_ASSIGNMENT_:
Your task is to find every line in the records that holds the string "agent" and copy it.

_RECORDED INFORMATION_:
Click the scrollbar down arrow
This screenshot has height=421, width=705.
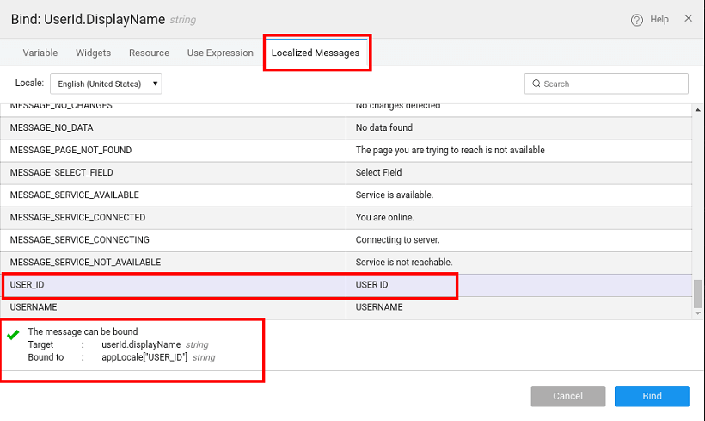[x=698, y=313]
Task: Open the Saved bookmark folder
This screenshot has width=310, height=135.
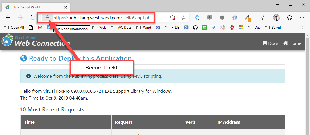Action: tap(273, 28)
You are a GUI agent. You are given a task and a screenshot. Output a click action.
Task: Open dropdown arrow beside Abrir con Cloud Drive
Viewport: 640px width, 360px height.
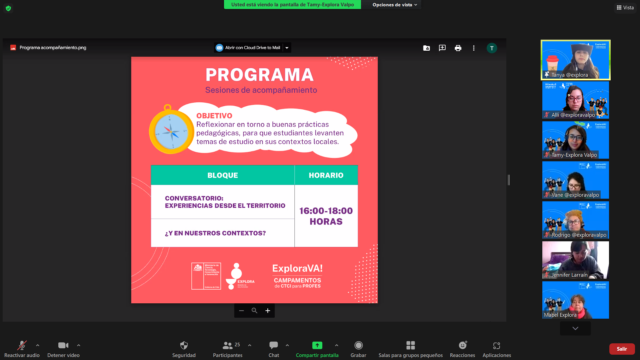click(x=287, y=48)
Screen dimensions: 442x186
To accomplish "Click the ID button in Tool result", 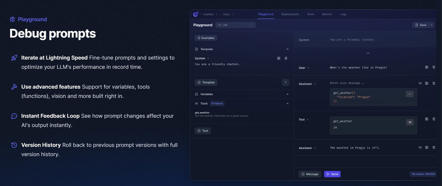I will [410, 122].
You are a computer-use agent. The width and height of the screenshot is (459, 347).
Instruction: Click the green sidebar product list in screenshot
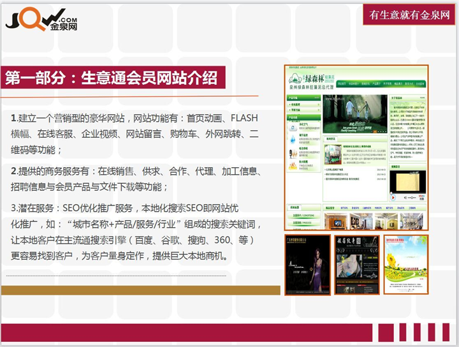coord(303,140)
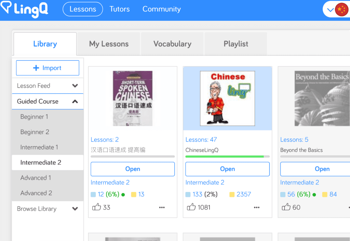Open the ChineseLingQ course
The image size is (350, 241).
pyautogui.click(x=227, y=169)
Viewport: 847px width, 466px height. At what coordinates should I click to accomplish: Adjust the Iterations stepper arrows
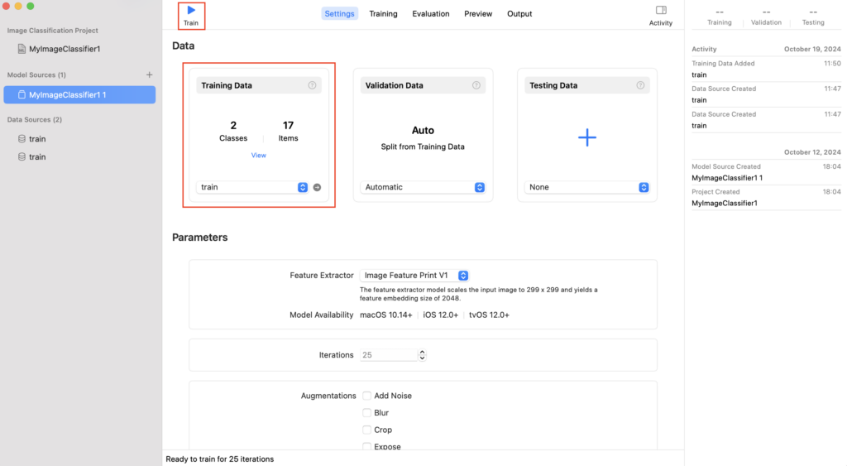pos(423,355)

_ANSWER FOR THIS EXERCISE_:
You are a GUI agent. You are given a task and a screenshot. Output a click action.
You are a computer-use agent. The width and height of the screenshot is (459, 347).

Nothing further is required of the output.